The Manning family was the opposite of Bangoon’s. They were conservative and patriarchal. Bangoon told me that she “got in trouble” with Howard when she voiced her opinions as the men discussed politics. My grandmother was strong-willed and too much an independent thinker for her husband. He tried his best to dominate her. Things went from bad to worse. My grandfather’s drinking and determination to keep my grandmother in line became fiercer. He started yelling at her and pushing her around. She began to plot her escape.
Bangoon had friends in Missouri, a couple who sympathized with her. One day, after her girls had gone to school, she began packing their suitcases. She picked up Aunt Jeannie early from school and they walked to the edge of town and down into a dry wash under a train viaduct to meet her friends. They gave her an envelope with train tickets. She and Aunt Jeannie walked back home and finished packing. That evening, Bangoon and her girls walked down to the train depot and got on the train to Rapid City, South Dakota, where her parents now lived. This was in 1931, during the Great Depression. Bangoon told me, “I only had five dollars in my pocket but was determined to leave.”
Soon after settling with her girls at her parents’ home, Bangoon found work at Canyon Lake Lodge, learning how to cook and manage. About a year later she bought a small diner in Rapid City called the Dixie Lunch. She filed for divorce and because Howard didn’t respond to the divorce papers or show up for court, it was granted. She never received any monetary support from him for their children.
The Dixie Lunch burned down about eight years later. Bangoon moved to Wyoming and bought another little café in Upton, Betty’s Café. A few years later, she married my Grandpa Vern. They moved to Winslow, Arizona and then to San Francisco, California with his job. Bangoon loved the beauty and liberal atmosphere of San Francisco.

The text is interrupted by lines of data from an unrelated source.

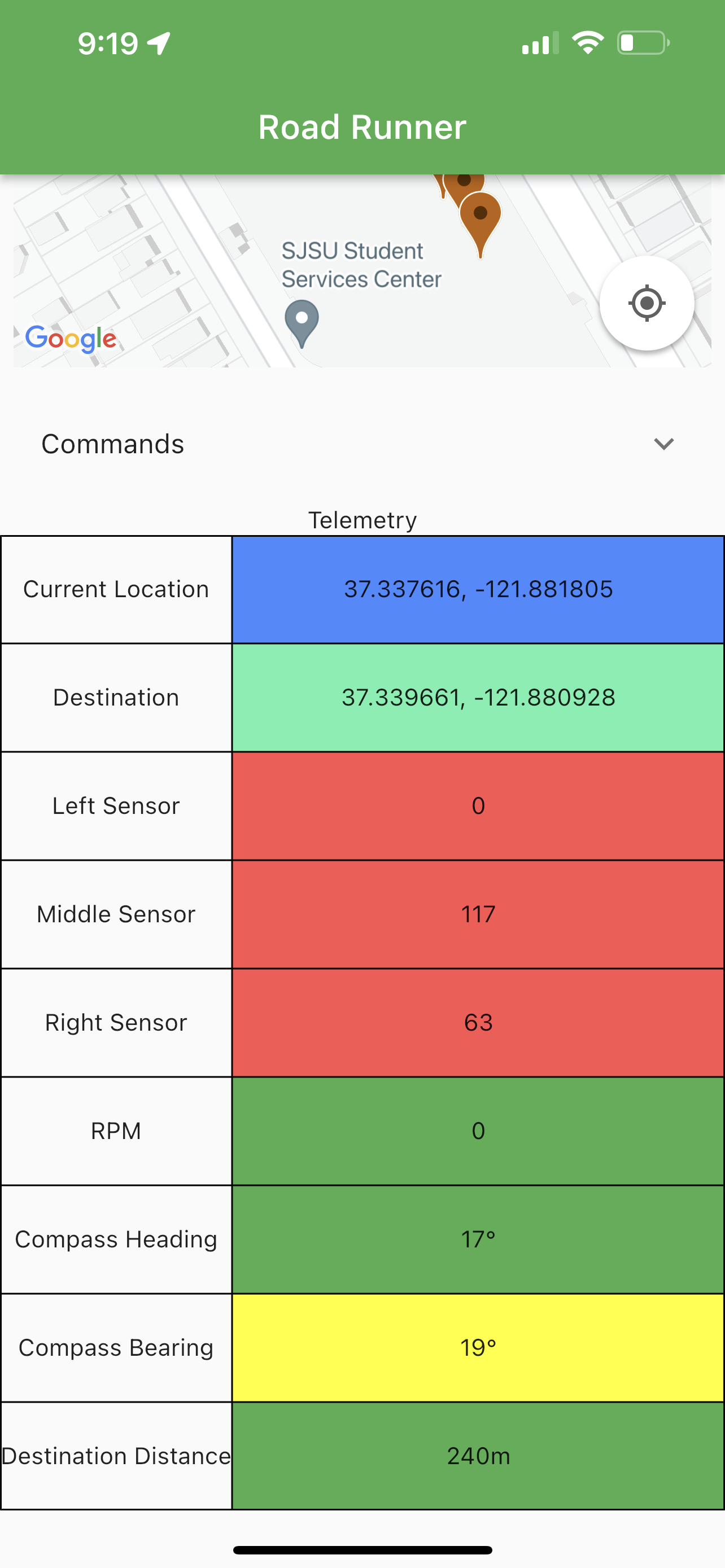
Task: Tap the Right Sensor value 63
Action: click(x=478, y=1023)
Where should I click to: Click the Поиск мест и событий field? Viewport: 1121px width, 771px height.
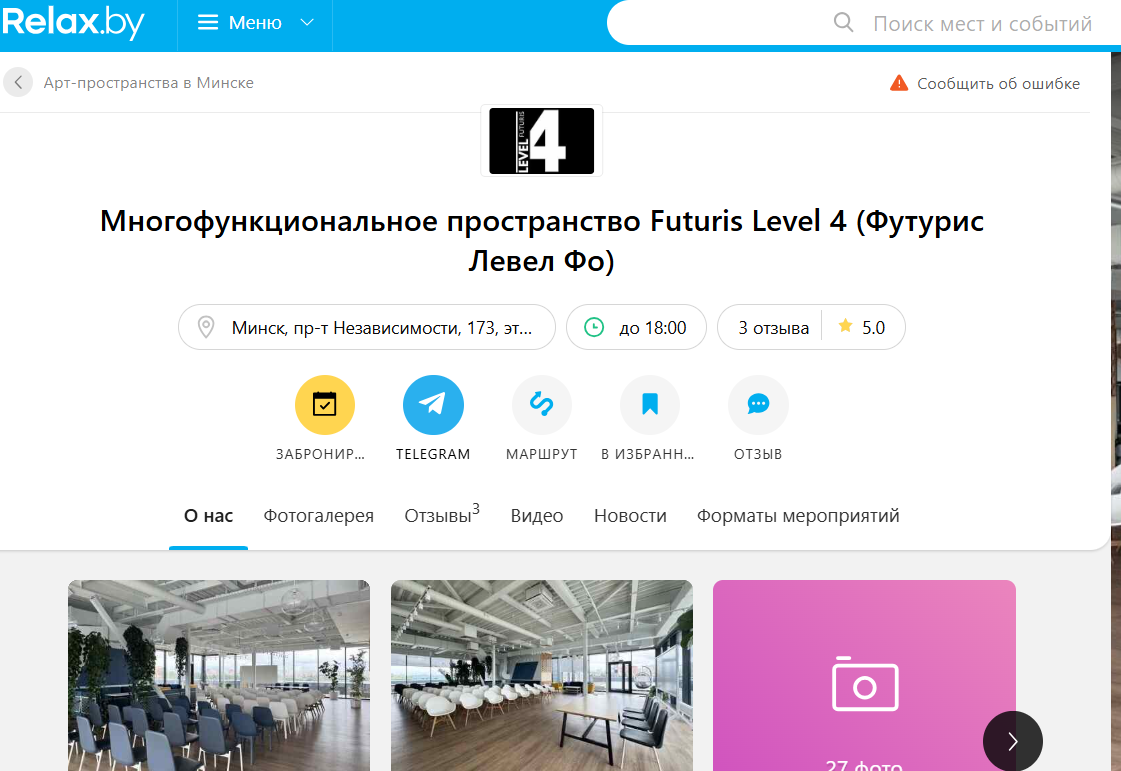click(x=982, y=24)
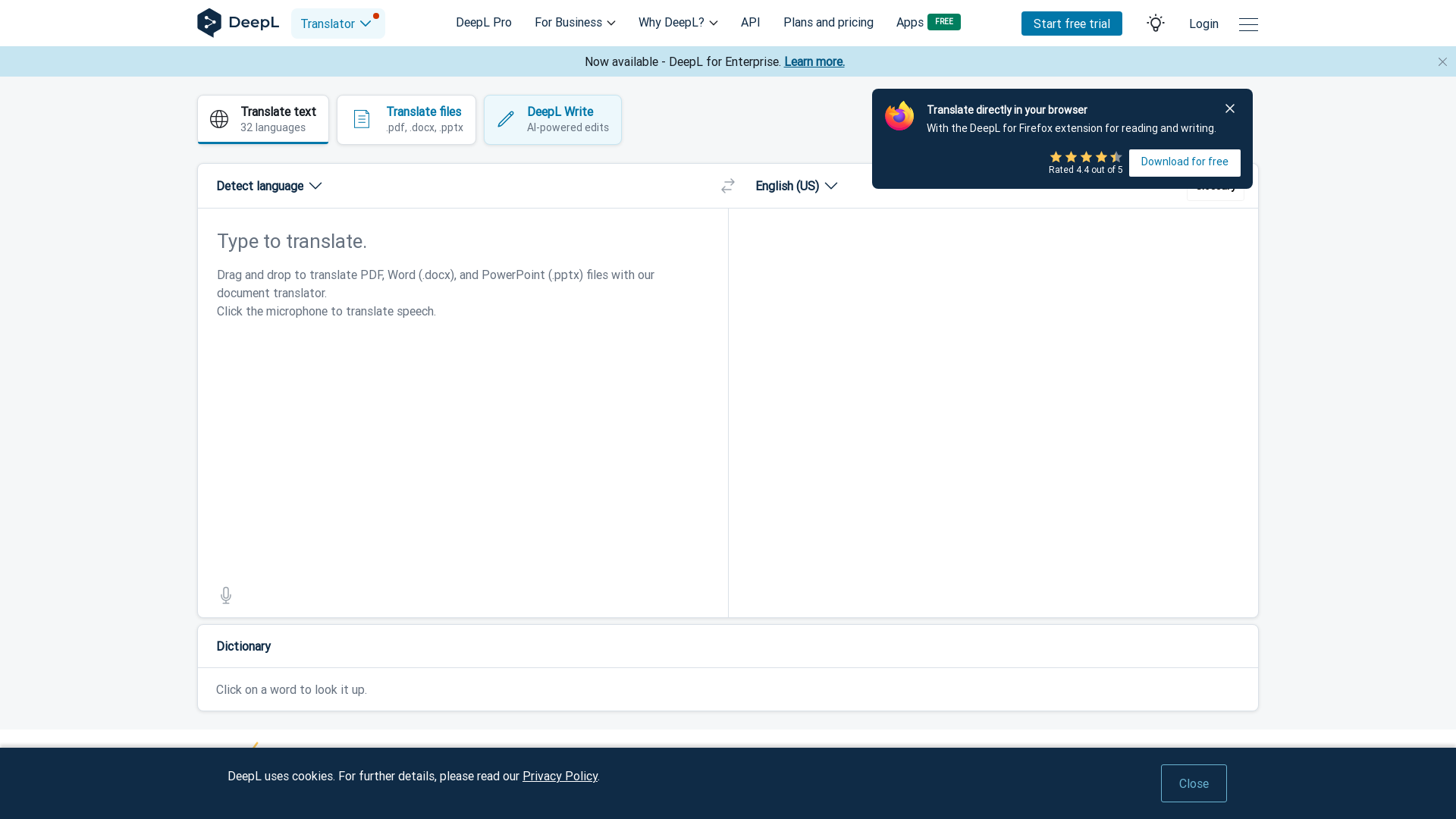Close the cookie consent notice
This screenshot has height=819, width=1456.
(1193, 783)
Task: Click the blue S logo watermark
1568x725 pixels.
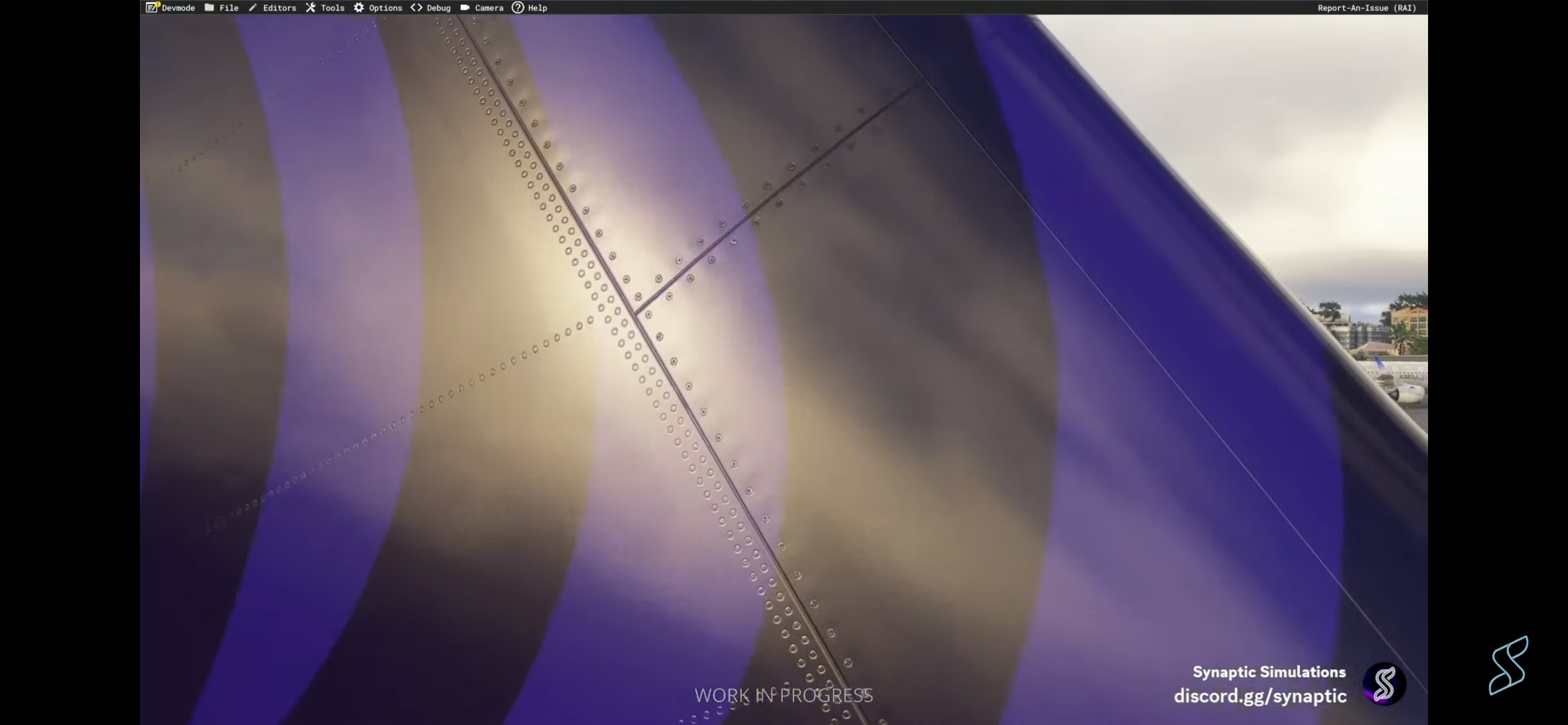Action: click(x=1509, y=665)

Eight years after they moved to Florida, Vern died. Bangoon sold the house and moved to Englewood, Florida where she lived directly next to Lemon Bay, on the Gulf of Mexico. Bangoon chose Englewood because she had a few friends from South Dakota who lived there, and she had always wanted to live close to the ocean. She quickly got involved in the community and worked hard raising money to help build the first fire department in Englewood.
When I was a student at FSU, I would sometimes drive down on weekends to be with Bangoon. She loved being out in the sun and had deeply tanned skin. We would drive out to the beach to swim in the Gulf of Mexico, have a hamburger and talk about everything under the sun. Bangoon had an older friend there who had worked for her father when she was a child, a widower named Nels. Sometimes the three of us would go to Whiskey Corners, a bar with a live band. Bangoon and Nels would dance every dance with friends or each other. They both loved to dance. Bangoon told me, “People who dance are happy people.”
Bangoon always displayed a portrait of President Franklin Roosevelt. She revered him as a champion of the common people. Once, I told her I had gotten involved with the Christian left and that these people were setting up “conscious communities” based on sharing their resources as well as working for social justice and economic equality. I’ll never forget what she said to me, “you cannot read the gospels carefully without realizing they are a socialist tome.”
In 1981, Bangoon had a stroke and ended up back in Wall, then Rapid City at a nursing home. Once she lost her independence and her ability to write poetry, play the piano, and dance, she declined rapidly and died in August of 1983.
Bangoon was a very influential person in my life and modeled for me how to create my own path even in the face of criticism. I adored her. She lived life on her own terms, divorcing at a time when it was very rare and controversial, bearing society’s judgment with her head held high. I already had the seeds of independence when I met her. Bangoon watered and fed those seeds and helped me grow into a strong woman.